= Dieter Härtwig =

German dramaturge and musicologist

Dieter Härtwig (18 July 1934 – 30 December 2022) was a German dramaturge, musicologist and author of numerous writings on Dresden's music history and its personalities.

==Biography==
Dieter Härtwig was born in Dresden on 18 July 1934.

After gaining his Abitur from Kreuzschule, Härtwig studied musicology and German literature at the University of Leipzig. He was awarded a doctorate in 1963 with a dissertation on Rudolf Wagner-Régeny.

He worked as a dramaturg at the Mecklenburgisches Staatstheater Schwerin and at the Landesbühnen Sachsen in Radebeul. From 1965 to 1997 he was chief dramaturg of the Dresden Philharmonic, and for many years he was also deputy artistic director.
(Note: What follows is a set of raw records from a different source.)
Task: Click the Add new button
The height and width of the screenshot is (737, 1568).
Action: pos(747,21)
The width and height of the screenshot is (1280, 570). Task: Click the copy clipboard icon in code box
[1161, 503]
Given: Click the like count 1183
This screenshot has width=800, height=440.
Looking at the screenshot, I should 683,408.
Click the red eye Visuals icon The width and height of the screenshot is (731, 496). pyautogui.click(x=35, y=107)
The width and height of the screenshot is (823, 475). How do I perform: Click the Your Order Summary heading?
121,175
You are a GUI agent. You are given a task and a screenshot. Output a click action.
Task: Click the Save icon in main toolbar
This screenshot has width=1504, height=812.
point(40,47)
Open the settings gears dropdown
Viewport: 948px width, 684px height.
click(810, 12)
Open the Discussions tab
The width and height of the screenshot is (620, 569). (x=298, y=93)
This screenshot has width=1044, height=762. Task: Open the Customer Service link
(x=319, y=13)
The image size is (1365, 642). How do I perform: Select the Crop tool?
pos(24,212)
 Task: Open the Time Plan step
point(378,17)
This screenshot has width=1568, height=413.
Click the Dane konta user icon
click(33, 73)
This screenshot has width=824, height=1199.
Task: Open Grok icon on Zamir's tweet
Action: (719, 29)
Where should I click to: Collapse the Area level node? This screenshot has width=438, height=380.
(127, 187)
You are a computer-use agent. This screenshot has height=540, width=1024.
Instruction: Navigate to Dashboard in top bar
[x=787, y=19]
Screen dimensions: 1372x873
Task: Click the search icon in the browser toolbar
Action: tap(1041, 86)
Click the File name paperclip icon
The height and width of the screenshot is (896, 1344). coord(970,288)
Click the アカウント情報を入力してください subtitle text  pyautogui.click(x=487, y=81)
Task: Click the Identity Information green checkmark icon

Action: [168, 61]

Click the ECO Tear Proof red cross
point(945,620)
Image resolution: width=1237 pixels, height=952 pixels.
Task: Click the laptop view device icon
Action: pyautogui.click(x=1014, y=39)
The honorary professor at the Institute for Musicology of the Hochschule für Musik Carl Maria von Weber has written numerous articles and contributions, for example on the Dresden Philharmonic and the Dresdner Kreuzchor; he has also written numerous biographies of artists. He was also involved in the Dresden Music Festival, the Sächsischer Musikrat and was on the board of trustees of the Saxon State and University Library Dresden.

== Publications ==
- Die Dresdner Philharmonie. Altis, Leipzig 1992, ISBN 3-910195-04-0.
- as editor: 125 Jahre Dresdner Philharmonie 1870–1995. DZA Verlag, 1995, ISBN 9783980422659.
- together with Matthias Herrmann: Der Dresdner Kreuzchor – Geschichte und Gegenwart, Wirkungsstätten und Schule. Evangelische Verlagsanstalt, Leipzig 2006, ISBN 3-374-02402-5.